* Task requirements
#1 In the article on the United passenger removal, why did the airline refuse to let a young woman board in late March?
#2 Reproduce word for word the part of the article on the United passenger removal starting with "This video of" and going on through "onto the plane.".
Begin Extract to read
This video of the man’s removal, shot by a nearby passenger, shows airport security personnel violently pulling the man from his seat—bloodying his mouth in the process—and dragging him down the aisle. He later ran back onto the plane.
Classic @United overbook #flight3411 and decided to force random passengers off the plane. Here's how they did it: pic.twitter.com/UaiSKz2bHD
— Stephen Nicholas (@stephenlaca) April 10, 2017
United’s initial apology for the incident only seemed fuel public outrage, as the video rocketed across the Internet and social media Monday. Later, United CEO Oscar Munoz issued a statement, saying: “This is an upsetting event to all of us here at United. I apologize for having to re-accommodate these customers. Our team is moving with a sense of urgency to work with the authorities and conduct our own detailed review of what happened.”
In United’s Contract of Carriage, it states that the airline has the right to “deny boarding” to passengers if a flight is overbooked and to ask for volunteers to take another flight. The contract states: “The request for volunteers and the selection of such person to be denied space will be in a manner determined solely by UA.” But the contract makes no mention of of using force to physically remove a ticketed passenger already on a plane.
This controversy follows on the heels of another public relations disaster for the airline from late March. That social media uproar was sparked when the airline refused to let a young woman passenger board because she was wearing leggings, which the airline claimed did not meet its standards for traveling on an employee pass.
End Extract to read
Begin Listed entries
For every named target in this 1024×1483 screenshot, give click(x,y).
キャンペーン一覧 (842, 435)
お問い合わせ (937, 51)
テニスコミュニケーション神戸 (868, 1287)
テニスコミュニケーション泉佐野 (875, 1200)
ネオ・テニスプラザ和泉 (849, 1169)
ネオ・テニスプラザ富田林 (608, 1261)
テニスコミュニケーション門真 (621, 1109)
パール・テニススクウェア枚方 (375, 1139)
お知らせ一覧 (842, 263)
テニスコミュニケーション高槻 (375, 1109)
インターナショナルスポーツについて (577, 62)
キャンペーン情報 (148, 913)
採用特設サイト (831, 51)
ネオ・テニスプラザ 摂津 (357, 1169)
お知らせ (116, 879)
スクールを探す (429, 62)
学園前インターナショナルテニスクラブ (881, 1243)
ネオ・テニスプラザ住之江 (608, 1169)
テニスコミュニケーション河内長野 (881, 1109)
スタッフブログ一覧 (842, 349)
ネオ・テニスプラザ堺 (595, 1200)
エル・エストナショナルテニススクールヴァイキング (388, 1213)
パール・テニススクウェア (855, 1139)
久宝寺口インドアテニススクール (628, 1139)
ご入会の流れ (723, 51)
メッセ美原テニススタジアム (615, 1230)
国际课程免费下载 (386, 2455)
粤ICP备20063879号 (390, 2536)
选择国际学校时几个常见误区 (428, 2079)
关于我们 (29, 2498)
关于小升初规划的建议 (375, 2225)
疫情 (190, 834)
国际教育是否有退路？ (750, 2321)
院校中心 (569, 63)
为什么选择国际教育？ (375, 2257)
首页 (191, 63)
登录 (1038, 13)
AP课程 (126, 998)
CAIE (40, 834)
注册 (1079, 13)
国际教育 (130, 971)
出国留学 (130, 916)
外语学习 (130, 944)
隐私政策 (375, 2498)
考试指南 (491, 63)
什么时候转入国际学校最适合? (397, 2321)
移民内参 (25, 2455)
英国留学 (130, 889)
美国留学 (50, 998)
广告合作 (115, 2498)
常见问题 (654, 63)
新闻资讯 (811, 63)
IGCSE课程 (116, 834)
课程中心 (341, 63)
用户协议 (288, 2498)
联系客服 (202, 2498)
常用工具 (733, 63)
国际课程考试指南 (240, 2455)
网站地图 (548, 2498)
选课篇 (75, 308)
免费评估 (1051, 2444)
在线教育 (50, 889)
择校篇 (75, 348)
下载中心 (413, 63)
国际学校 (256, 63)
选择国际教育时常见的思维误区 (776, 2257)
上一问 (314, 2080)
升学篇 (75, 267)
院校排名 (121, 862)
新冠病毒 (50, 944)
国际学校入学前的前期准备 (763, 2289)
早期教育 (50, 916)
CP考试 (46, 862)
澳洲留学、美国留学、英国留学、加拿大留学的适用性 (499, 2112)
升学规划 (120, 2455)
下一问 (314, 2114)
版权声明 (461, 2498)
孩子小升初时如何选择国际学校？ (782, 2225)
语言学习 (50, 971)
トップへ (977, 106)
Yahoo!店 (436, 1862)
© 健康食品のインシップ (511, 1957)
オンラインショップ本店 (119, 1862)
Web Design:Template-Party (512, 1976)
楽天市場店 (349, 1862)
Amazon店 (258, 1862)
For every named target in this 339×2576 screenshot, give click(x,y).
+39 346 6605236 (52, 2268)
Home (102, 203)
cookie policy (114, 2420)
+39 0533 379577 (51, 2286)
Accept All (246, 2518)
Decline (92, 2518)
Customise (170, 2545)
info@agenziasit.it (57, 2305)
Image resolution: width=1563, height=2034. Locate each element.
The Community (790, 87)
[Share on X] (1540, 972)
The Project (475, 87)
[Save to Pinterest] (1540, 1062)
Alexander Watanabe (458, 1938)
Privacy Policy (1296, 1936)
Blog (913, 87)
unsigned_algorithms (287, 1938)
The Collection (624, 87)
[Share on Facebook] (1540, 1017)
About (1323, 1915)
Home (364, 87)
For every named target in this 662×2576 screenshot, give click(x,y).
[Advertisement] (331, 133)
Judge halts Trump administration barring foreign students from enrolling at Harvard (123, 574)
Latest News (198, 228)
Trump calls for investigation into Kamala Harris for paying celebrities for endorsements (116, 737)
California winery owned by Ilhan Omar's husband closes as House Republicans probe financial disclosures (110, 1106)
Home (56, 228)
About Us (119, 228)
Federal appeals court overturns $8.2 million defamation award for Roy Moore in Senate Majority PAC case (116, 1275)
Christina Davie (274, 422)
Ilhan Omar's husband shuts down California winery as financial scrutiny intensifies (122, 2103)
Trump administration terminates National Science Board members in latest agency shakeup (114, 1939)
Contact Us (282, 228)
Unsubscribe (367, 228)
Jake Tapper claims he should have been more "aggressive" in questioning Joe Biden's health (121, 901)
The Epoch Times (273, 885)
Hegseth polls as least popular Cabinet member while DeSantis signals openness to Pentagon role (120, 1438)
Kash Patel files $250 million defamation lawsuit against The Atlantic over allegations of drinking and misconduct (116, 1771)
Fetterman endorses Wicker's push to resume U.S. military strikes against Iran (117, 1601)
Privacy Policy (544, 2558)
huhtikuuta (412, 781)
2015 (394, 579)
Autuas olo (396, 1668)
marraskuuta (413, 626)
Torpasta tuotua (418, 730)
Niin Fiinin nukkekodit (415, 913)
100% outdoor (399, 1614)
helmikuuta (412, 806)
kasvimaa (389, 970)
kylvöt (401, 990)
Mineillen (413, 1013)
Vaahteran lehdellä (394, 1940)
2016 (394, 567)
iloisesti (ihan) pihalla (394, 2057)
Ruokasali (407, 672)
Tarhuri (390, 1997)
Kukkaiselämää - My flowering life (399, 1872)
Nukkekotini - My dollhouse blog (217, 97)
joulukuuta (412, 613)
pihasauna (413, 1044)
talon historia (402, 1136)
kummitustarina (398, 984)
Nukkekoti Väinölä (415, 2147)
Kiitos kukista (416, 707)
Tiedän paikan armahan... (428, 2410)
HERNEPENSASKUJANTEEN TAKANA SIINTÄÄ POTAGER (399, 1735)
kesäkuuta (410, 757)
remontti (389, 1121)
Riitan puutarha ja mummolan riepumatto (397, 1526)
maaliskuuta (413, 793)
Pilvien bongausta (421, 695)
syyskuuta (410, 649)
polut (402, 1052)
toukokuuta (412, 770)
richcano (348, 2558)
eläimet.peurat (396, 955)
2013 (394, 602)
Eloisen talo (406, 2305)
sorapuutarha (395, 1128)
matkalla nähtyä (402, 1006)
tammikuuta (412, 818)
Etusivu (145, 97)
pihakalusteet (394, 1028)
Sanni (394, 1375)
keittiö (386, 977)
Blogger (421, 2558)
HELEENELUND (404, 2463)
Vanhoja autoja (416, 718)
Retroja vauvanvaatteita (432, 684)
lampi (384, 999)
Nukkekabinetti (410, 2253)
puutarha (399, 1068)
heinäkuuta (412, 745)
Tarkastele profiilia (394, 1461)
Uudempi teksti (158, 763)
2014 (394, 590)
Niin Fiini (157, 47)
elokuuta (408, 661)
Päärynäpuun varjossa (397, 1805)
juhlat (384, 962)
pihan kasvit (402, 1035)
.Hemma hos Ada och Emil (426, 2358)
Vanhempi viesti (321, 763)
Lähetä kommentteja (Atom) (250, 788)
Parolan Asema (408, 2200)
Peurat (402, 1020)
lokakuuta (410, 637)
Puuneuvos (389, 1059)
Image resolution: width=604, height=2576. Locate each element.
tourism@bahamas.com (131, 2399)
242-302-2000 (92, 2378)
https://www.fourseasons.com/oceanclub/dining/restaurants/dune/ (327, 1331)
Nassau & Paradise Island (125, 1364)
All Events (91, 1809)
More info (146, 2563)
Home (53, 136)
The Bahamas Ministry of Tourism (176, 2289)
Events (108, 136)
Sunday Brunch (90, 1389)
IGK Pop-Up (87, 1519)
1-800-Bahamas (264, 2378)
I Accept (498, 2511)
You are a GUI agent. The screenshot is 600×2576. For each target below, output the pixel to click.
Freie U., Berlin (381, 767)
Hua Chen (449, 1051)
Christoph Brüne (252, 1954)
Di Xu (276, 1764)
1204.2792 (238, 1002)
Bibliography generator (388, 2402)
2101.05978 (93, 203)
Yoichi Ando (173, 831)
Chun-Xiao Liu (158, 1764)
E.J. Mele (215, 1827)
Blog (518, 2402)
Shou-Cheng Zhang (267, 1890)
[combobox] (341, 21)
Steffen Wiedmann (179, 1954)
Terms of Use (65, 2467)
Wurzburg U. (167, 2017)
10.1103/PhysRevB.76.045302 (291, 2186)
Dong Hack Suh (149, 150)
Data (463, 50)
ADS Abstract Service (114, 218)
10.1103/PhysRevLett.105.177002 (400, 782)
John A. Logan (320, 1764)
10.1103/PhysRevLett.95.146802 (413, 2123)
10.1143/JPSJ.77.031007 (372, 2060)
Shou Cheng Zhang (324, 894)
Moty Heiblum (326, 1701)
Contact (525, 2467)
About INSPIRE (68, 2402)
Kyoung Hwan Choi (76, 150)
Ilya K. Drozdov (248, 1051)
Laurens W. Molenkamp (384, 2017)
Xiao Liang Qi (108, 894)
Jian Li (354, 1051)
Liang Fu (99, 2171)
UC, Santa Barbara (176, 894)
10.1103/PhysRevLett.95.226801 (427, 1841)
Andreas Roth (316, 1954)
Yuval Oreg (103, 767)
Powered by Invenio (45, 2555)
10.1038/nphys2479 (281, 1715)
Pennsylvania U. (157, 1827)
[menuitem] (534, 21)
End Listed entries
* Solution list
#1 She was wearing leggings, which the airline claimed did not meet its standards for traveling on an employee pass.

#2
This video of the man’s removal, shot by a nearby passenger, shows airport security personnel violently pulling the man from his seat—bloodying his mouth in the process—and dragging him down the aisle. He later ran back onto the plane.